Usually they do pretty well building a nice ti-pi style structure using small, dry branches. Some do a good job getting a tinder bundle together beneath the tipi structure. Unfortunately, most fires fail because of the quality of the tinder. You can have a nice structure, but if you struggle to light it, it’s basically useless, especially if you only get one shot.

There are many good sources of tinder but the reality is that good tinder can be really hard to find—especially if you only have five minutes.

This is when the feather stick comes in handy. Relatively unknown, or simply forgotten, the idea behind the feather stick is that you can have tinder and kindling in one package. Made correctly, they are easy to light and will sufficiently start a fire.

If you are in wet conditions, have limited tinder and ignition sources or are in a critical survival situation, knowing how to make a good feather stick can be a life saver.
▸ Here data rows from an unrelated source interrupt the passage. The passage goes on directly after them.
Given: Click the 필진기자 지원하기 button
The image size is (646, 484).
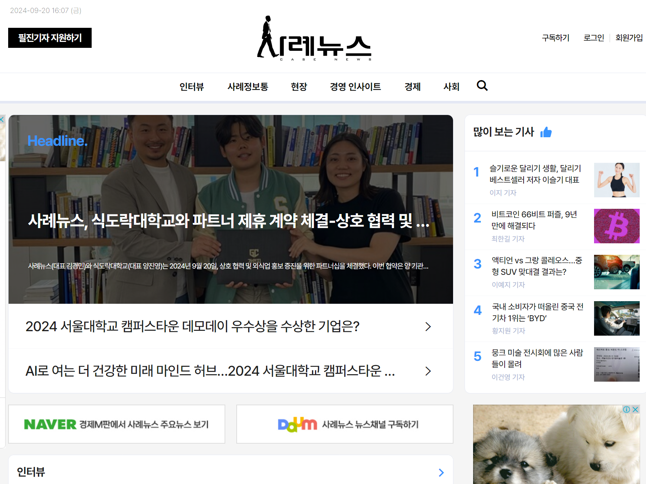Looking at the screenshot, I should coord(50,38).
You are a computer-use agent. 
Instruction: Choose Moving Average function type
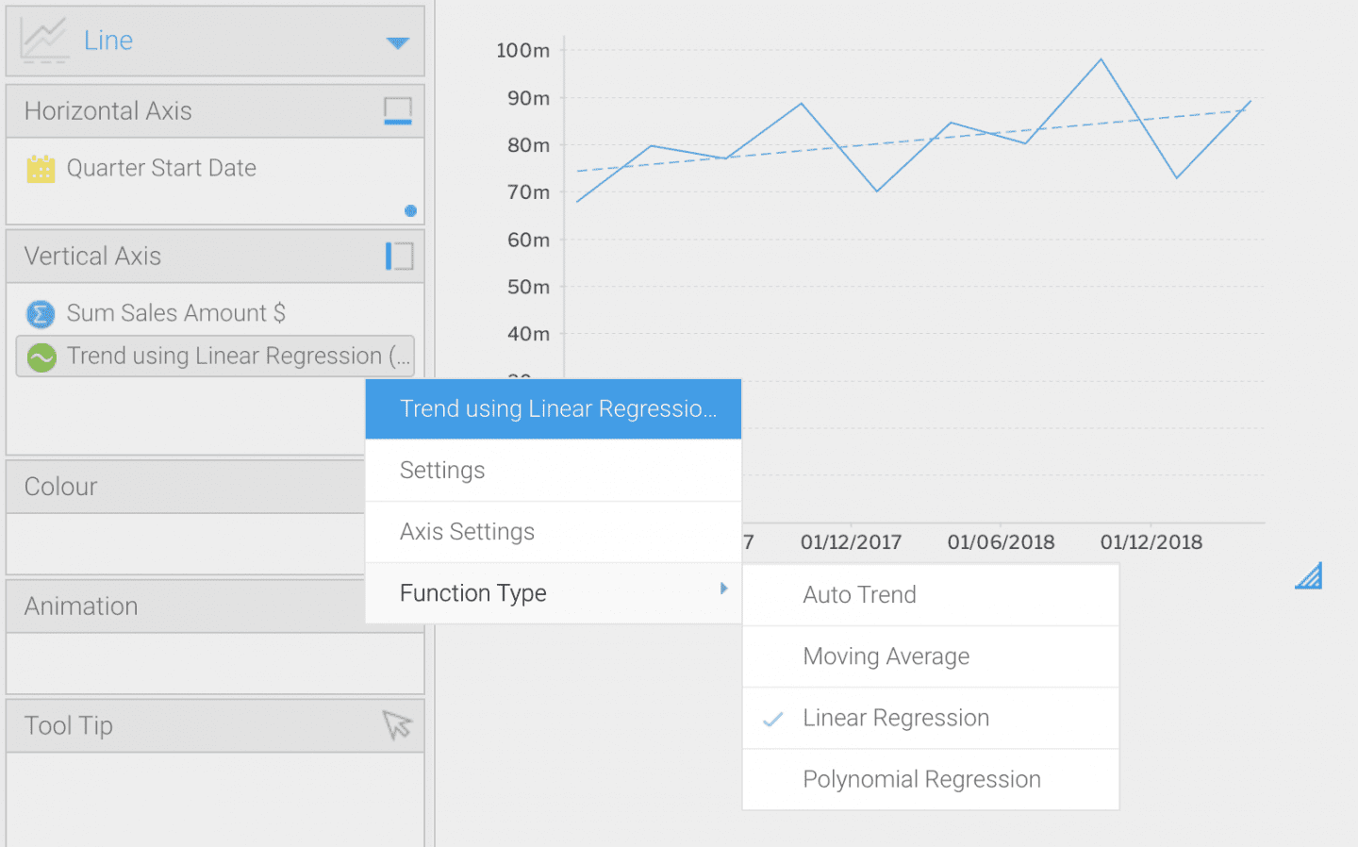pyautogui.click(x=886, y=656)
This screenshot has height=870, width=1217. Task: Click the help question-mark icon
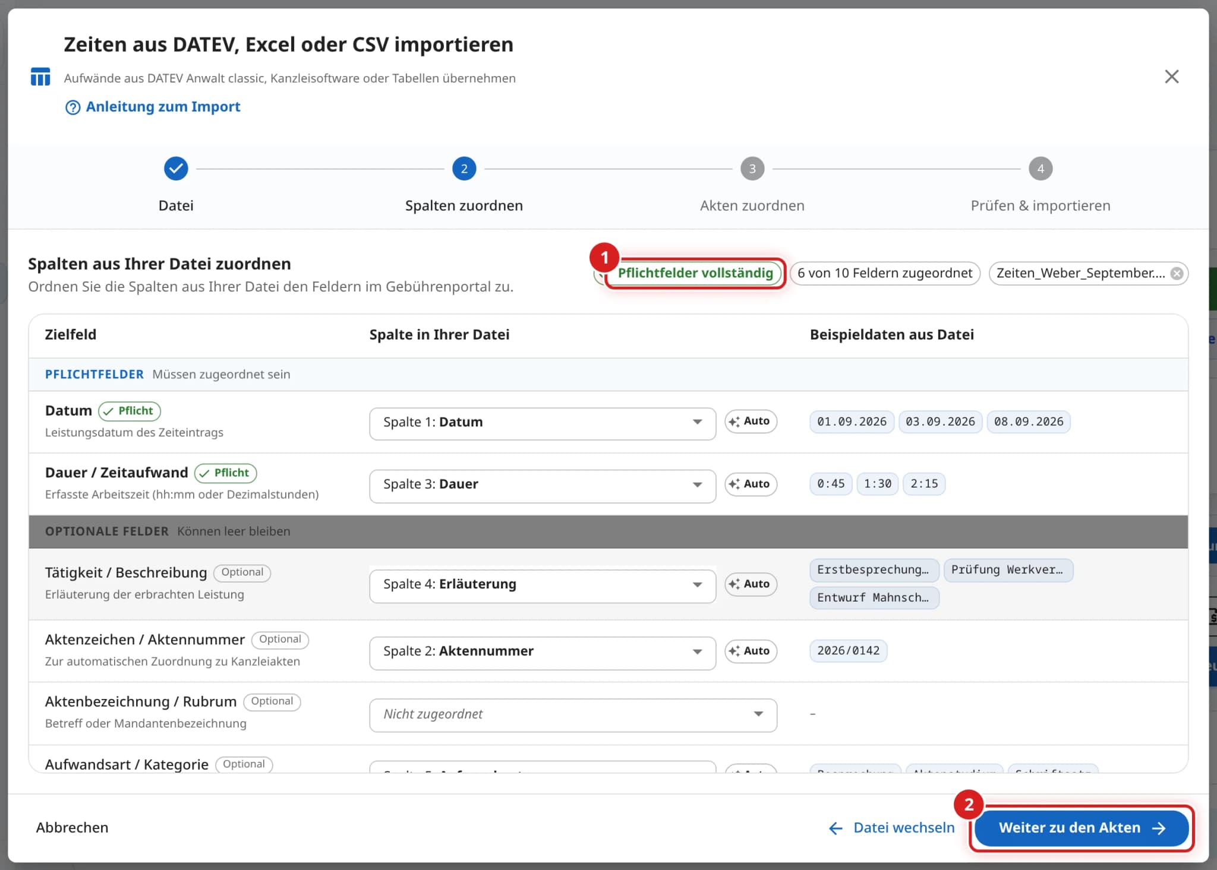[x=72, y=107]
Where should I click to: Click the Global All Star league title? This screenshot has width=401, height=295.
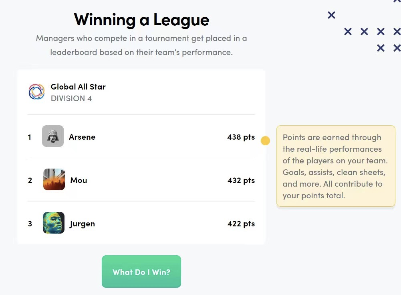click(78, 87)
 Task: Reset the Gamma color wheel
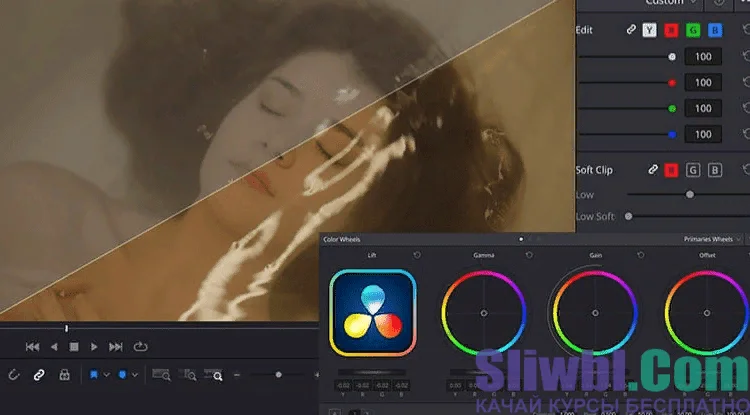[529, 255]
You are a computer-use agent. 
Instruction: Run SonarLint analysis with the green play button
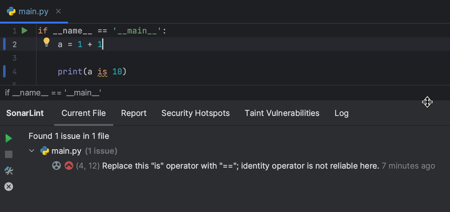(x=9, y=138)
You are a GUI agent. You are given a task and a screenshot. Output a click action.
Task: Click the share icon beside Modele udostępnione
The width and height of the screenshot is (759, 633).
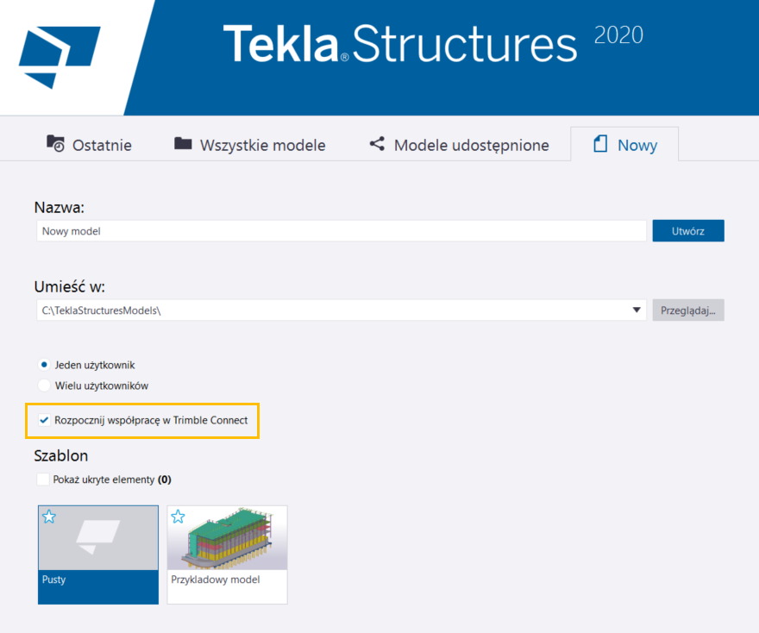click(x=377, y=144)
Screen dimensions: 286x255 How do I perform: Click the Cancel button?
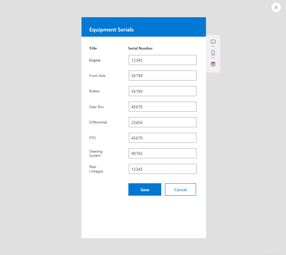pos(180,189)
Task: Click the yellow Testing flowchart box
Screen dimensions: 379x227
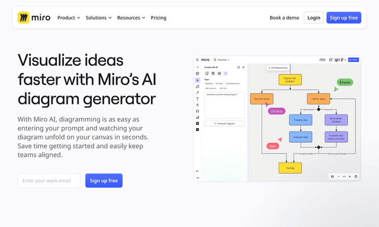Action: click(290, 168)
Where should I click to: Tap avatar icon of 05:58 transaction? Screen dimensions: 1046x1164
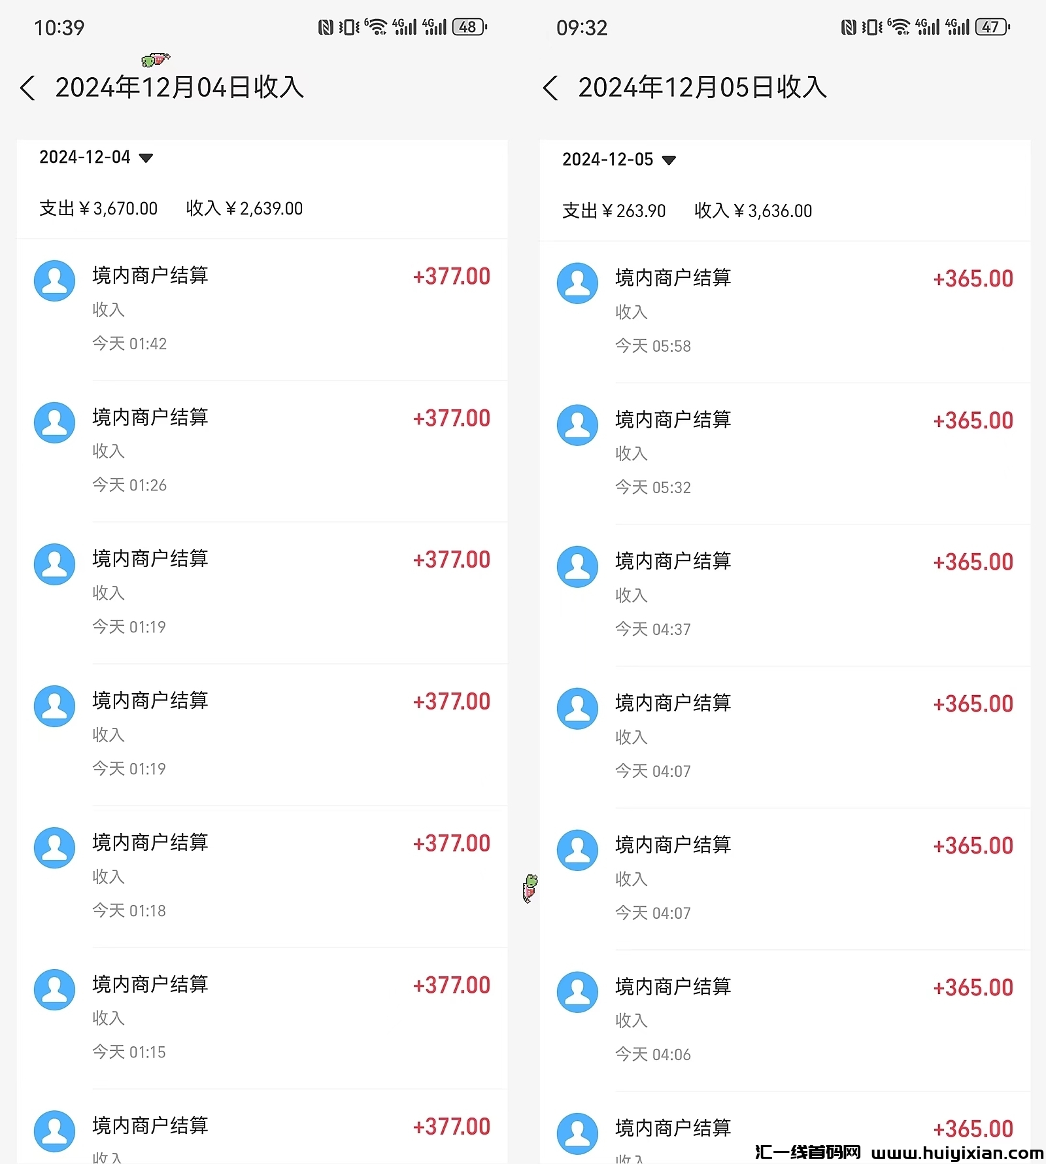pos(577,283)
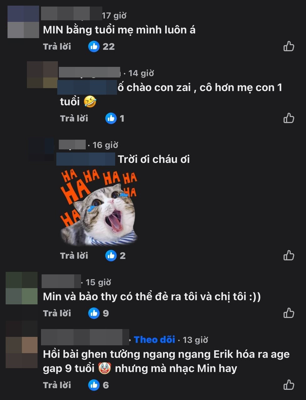306x400 pixels.
Task: View the 9 reactions on comment
Action: point(99,313)
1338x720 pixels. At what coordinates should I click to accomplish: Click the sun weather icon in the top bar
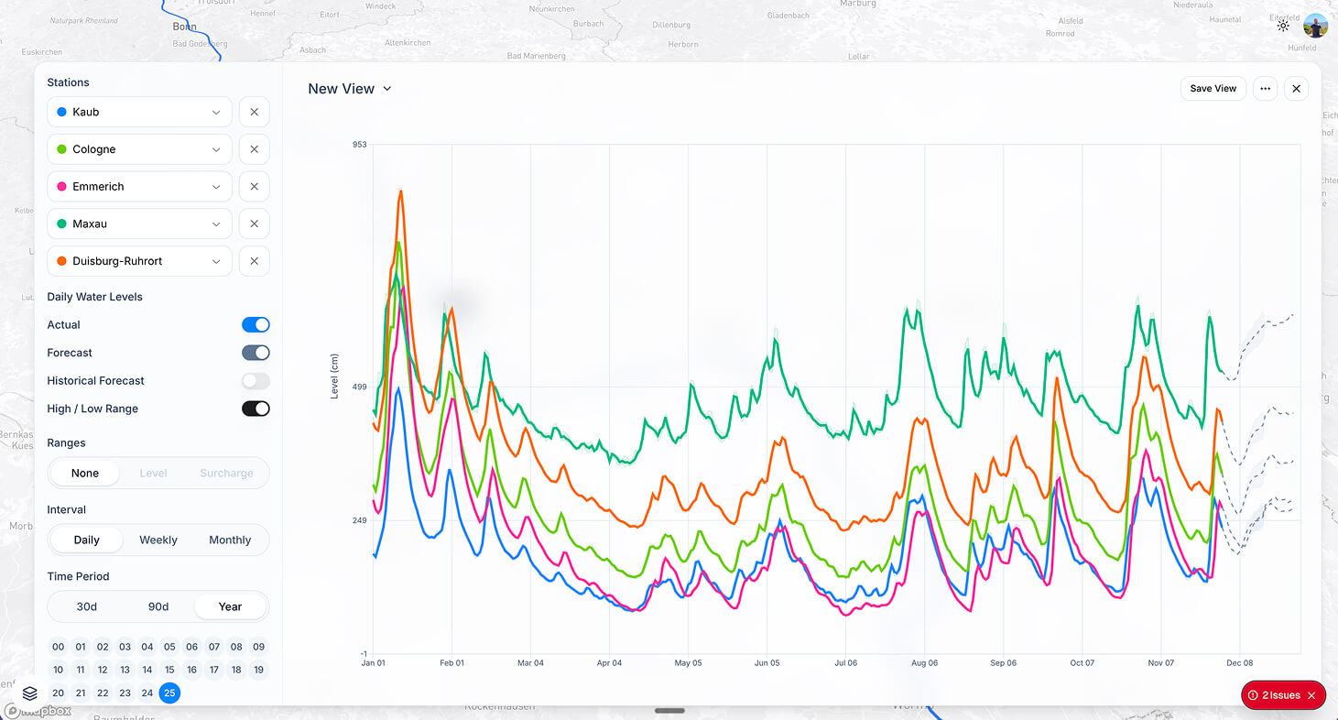pos(1283,26)
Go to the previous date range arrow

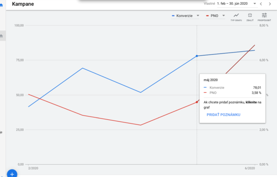tap(261, 4)
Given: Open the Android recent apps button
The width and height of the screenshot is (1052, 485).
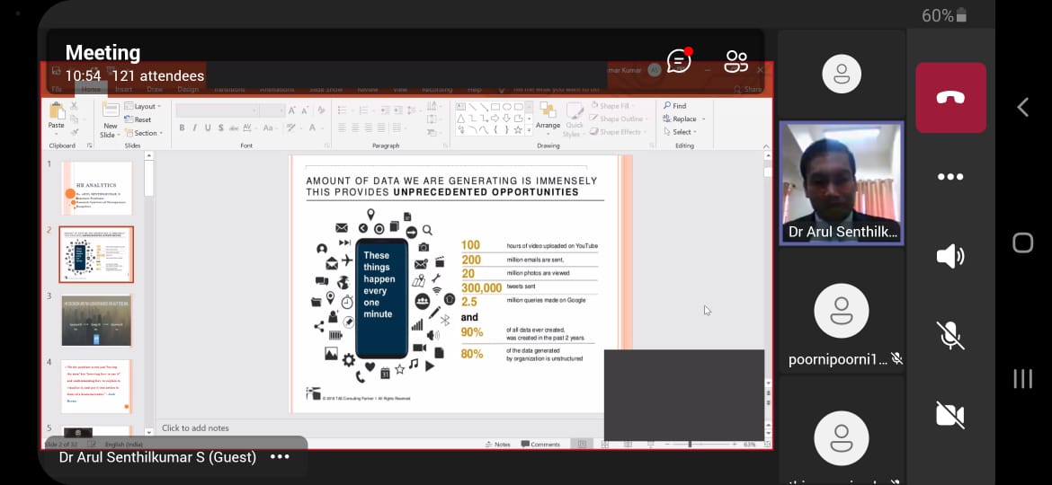Looking at the screenshot, I should pos(1022,378).

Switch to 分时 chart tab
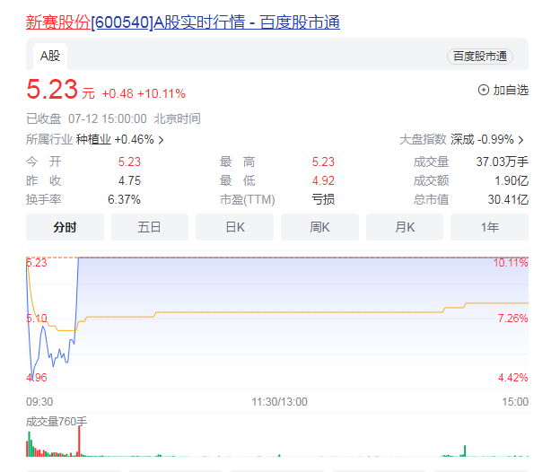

You can also stick a couple in your pack for later use or if you think you might be in for a stretch of wet weather. The best part is that they’re easy to make.

The first thing you want to make sure is that you have dry wood. Anything laying on the ground will have a tendency to pick up moisture and is generally not a good idea. Look for dead standing wood (wood that is dead, but is off the ground) or you can use a bigger piece and split it down. For easier fire starting, try to find a soft wood. Soft wood is easier to carve and usually easier to light. You will eventually want the harder wood to sustain your fire, but usually a softer, lighter wood works best for feather sticks.

Making feather sticks is relatively easy. You want to use a piece of wood that is somewhere around 6-to-10 inches long. Too long is bulky and too short is hard to hold while lighting. Use common sense. You want to make shavings, some thick and some thin all the way around the stick. The idea behind making some thick and some thin is that the thin ones will ignite and then catch the thicker ones to help sustain the flame. Work your way up the stick until you have a somewhat fluffy looking stick with a handle. If some of the shavings fall off, keep them (somewhere off the ground) for your tinder bundle or to put in the fire structure.

Practice making these sticks when you’re tooling around camp. You can stick a few in your tent to stay dry and then use them to build your morning fire. Feather sticks are useful and fun to make. They provide valuable tinder/kindling for starting a fire, and when kept dry, can make starting a fire in wet conditions much easier.